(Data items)
========================

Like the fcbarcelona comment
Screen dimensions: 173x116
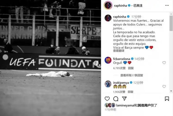click(164, 63)
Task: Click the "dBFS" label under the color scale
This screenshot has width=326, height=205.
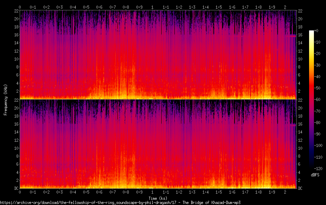Action: click(x=315, y=175)
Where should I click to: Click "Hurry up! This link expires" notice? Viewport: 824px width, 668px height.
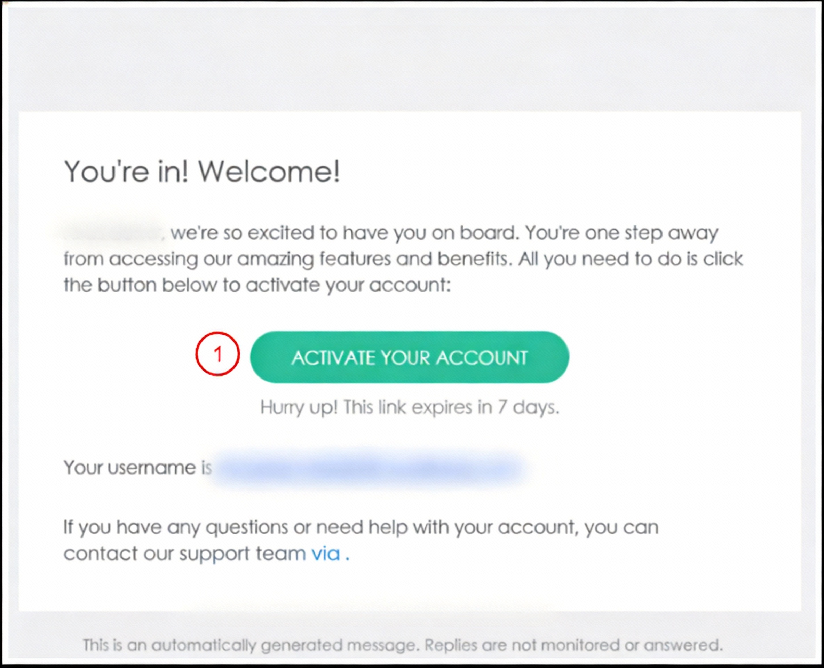click(409, 407)
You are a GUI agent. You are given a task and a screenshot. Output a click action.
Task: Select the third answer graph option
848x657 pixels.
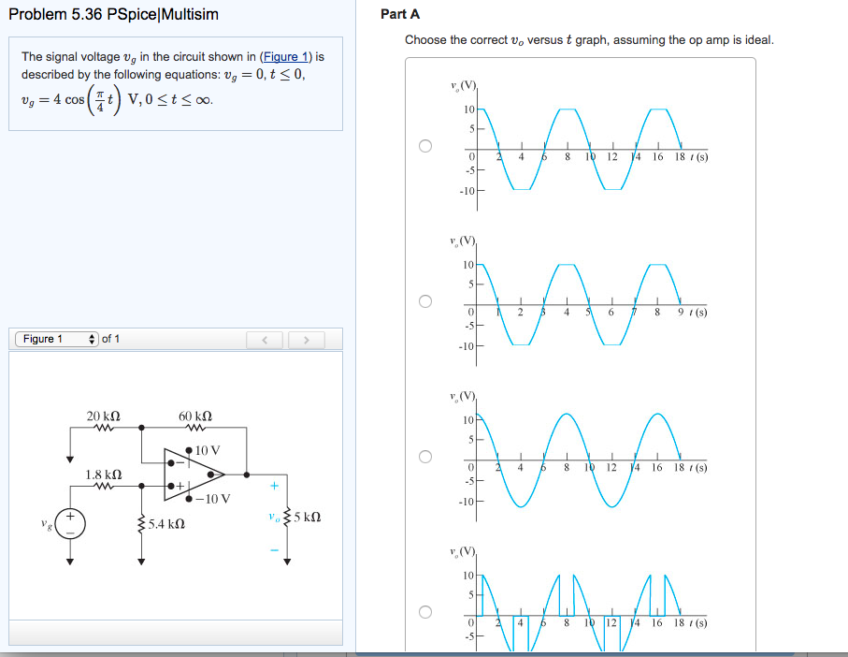coord(424,456)
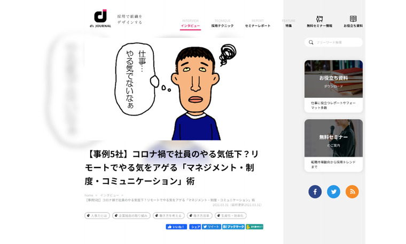Open the d's JOURNAL logo home link
Viewport: 406px width, 244px height.
(100, 19)
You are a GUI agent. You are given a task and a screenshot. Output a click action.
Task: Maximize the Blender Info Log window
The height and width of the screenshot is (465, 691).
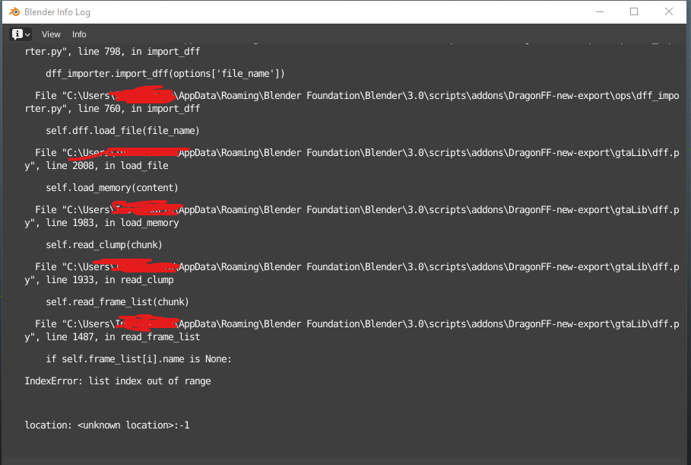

========================

Repeat all of the material above word for word, leaving out the pictures.

Like the fcbarcelona comment
Screen dimensions: 173x116
click(164, 63)
Task: Click the "dBFS" label under the color scale
This screenshot has width=326, height=205.
Action: click(x=315, y=175)
Where should I click to: Click "Hurry up! This link expires" notice? Viewport: 824px width, 668px height.
click(409, 407)
You are a GUI agent. You are given a task and a screenshot. Output a click action.
Task: Select the third answer graph option
848x657 pixels.
coord(424,456)
Open the d's JOURNAL logo home link
Viewport: 406px width, 244px height.
(100, 19)
You are a GUI agent. You are given a task and a screenshot. Output a click action.
Task: Maximize the Blender Info Log window
The height and width of the screenshot is (465, 691).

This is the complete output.